Mauresmo is in the unfortunate position of having the game for red clay, good defense and natural topspin strokes, but not the stomach to deal with the expectations of her fellow citizens in France where the red clay grand slam is played.

Then there is that lack of mental toughness. She gives the break back with two double faults and an error and loses the first set in thirty-seven minutes, 6-4.

The second set is more of the same. Mauresmo double faults twice in her first service game. Two points away from going down 1-5, Mauresmo sets up an easy overhead then hits it at least three feet beyond the baseline. You can hear the collective groan all the way from Flushing, NY, to the Champs d’Elysée. Pierce beats Mauresmo, 6-4, 6-1, in one hour and five minutes.

Mauresmo is in the unfortunate position of having the game for red clay, good defense and natural topspin strokes, but not the stomach to deal with the expectations of her fellow citizens in France where the red clay grand slam is played.
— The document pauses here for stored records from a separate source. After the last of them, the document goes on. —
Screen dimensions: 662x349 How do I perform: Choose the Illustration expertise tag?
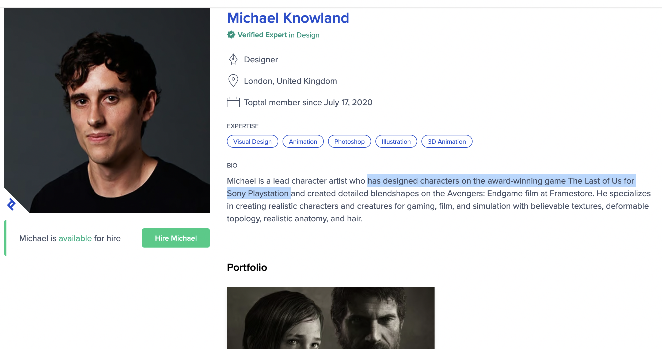[x=396, y=142]
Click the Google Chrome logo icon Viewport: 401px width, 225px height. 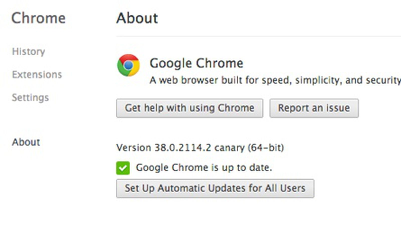128,65
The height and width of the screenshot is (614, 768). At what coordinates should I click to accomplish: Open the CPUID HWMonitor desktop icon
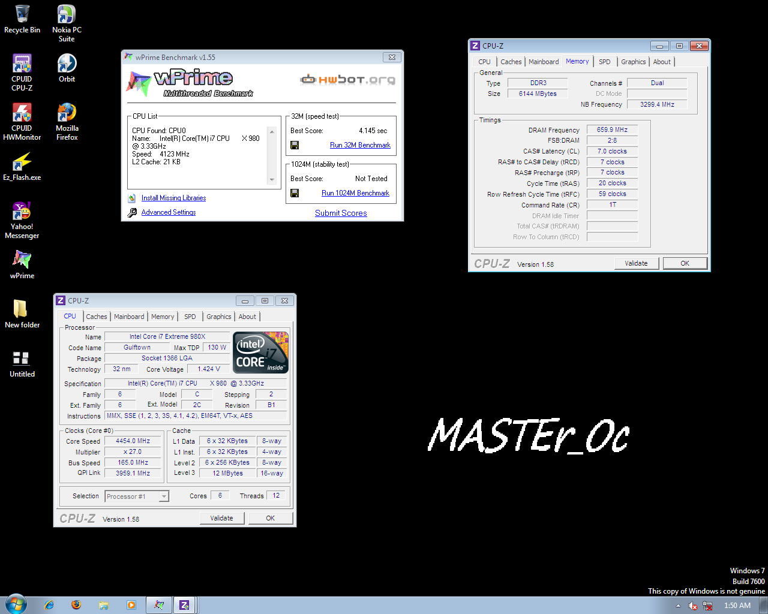[22, 114]
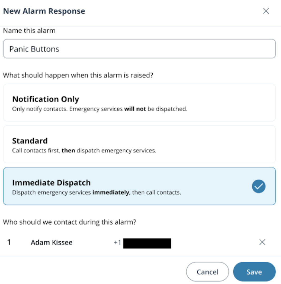This screenshot has height=284, width=281.
Task: Click the "Name this alarm" label
Action: point(29,31)
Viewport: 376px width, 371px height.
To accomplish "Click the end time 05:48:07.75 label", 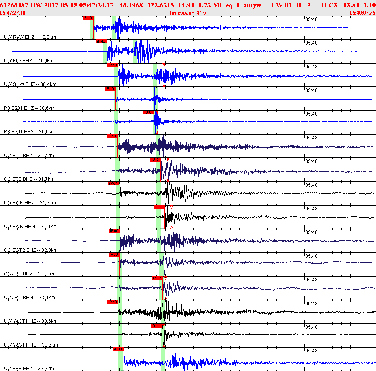I will (362, 13).
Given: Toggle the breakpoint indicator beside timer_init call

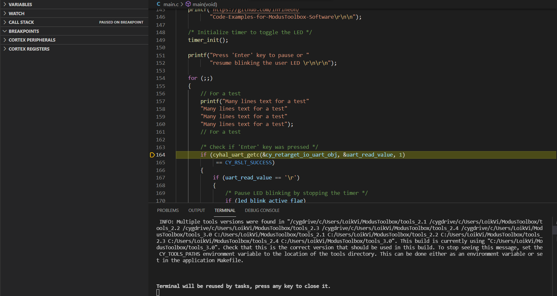Looking at the screenshot, I should click(x=152, y=40).
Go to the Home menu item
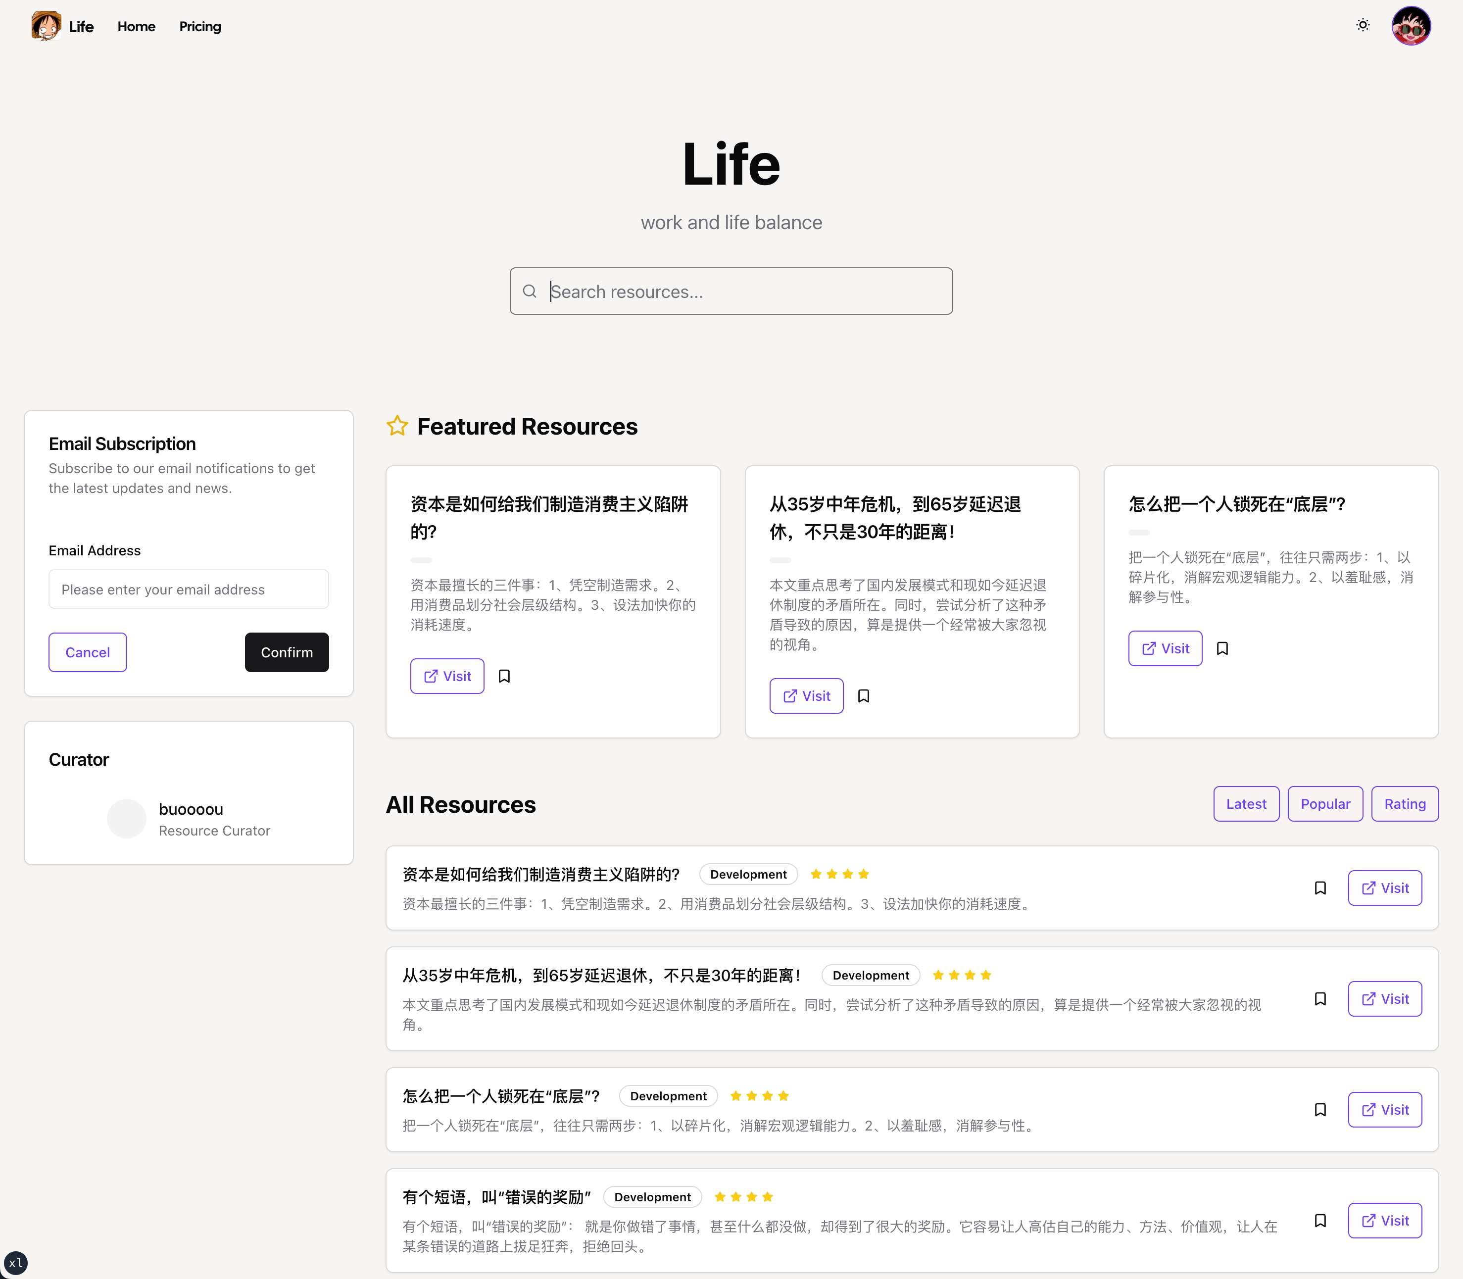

Consider a player like Elena Dementieva. With that serve of hers, she has to be very mentally tough to make the most of everything else in her game. During her quarterfinal match later in the evening with Lindsay Davenport, she sent the third set into a tiebreaker with a double fault when she could have won the match if she’d held serve. It must be brutal to have to play Dementieva. You never know where that serve is going and the second serve snakes away from you after she hits the ball with that low sidearm sling.

And Davenport, she had twice as many errors as Dementieva and couldn’t hit the side of a barn all evening – she only won one game in the first set – then pulled out a marvelous point with three deep shots to alternating corners to draw herself even in the tiebreaker. She was winning more points on Dementieva’s serve than her own. Dementieva managed to pull it together one more time and hit a drop shot then a backhand winner to take the match and get to the semifinals for the second year in a row after serving 12 double faults.

Looking at the power of veteran players like Pierce and Davenport and the power and mental toughness of young players like Dementieva, it’s hard to imagine a scenario in which Mauresmo gets her grand slam victory.